▸ **PROBLEMS AND TASKS**
[A] From the passage on living with CP, reproduce word for word the part that opens with the words containing "It MAY take" and closes with "to have them!".
[B] According to the passage on living with CP, who banned the writer from saying the word "can't"?
═════ DOCUMENT EXCERPT ═════
In the grand scheme of things do any of these things matter?

I would argue that they matter far less than you think, we attribute too much time to things we can't control, and this is valuable time that could be spent living life...


Whether the situation is good or bad, never forget how blessed you are to be alive. (I know I haven't always felt this way, or always valued life but it is the greatest gift we have)


FOCUS on what you CAN do!

Easier said then done, its VERY easy when you have CP to get down about the things you can not do, the things you struggle with, the things you have to adapt or the things you wish you could do.

I know I used to say the word "CAN'T" (A LOT) growing up. Eventually I was banned from saying this word by my mum (and I think it was beaten out of me lol :)

If you repeatedly tell yourself you "can't" do something, you never will, even if you are capable of doing so. Just because something is difficult it does not mean it is unachievable or that you are incable.

It MAY take you slightly longer (sometimes a lot longer), you MAY have to adapt things slightly, you MAY require assistance, BUT usually there is a way to work things out!

FOCUS on what you CAN do! (And don't say "Can't !)


Dealing with the TOUGH days...

- Firstly it's ok to have them!

Non-palsy people have tough days too! All humans have tough days!
═════ MATERIAL PROVIDED ═════
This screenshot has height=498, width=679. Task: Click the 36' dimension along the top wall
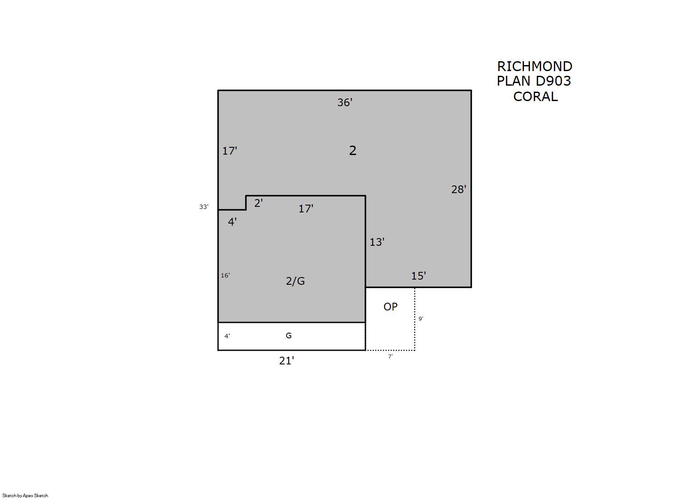click(345, 102)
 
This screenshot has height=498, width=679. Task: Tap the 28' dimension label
click(459, 189)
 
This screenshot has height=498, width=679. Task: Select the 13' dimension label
click(377, 242)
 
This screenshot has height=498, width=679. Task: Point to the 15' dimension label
click(419, 276)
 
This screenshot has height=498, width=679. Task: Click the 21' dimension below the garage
click(287, 361)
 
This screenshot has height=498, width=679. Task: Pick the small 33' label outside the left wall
click(204, 207)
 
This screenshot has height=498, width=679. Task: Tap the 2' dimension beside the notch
click(259, 203)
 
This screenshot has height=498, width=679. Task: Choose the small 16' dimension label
click(225, 275)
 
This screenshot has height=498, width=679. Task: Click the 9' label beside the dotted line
click(421, 319)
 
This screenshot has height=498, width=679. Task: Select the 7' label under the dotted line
═════
▸ **ANSWERS PROVIDED**
[A]
It MAY take you slightly longer (sometimes a lot longer), you MAY have to adapt things slightly, you MAY require assistance, BUT usually there is a way to work things out!

FOCUS on what you CAN do! (And don't say "Can't !)


Dealing with the TOUGH days...

- Firstly it's ok to have them!

[B] The writer's mum.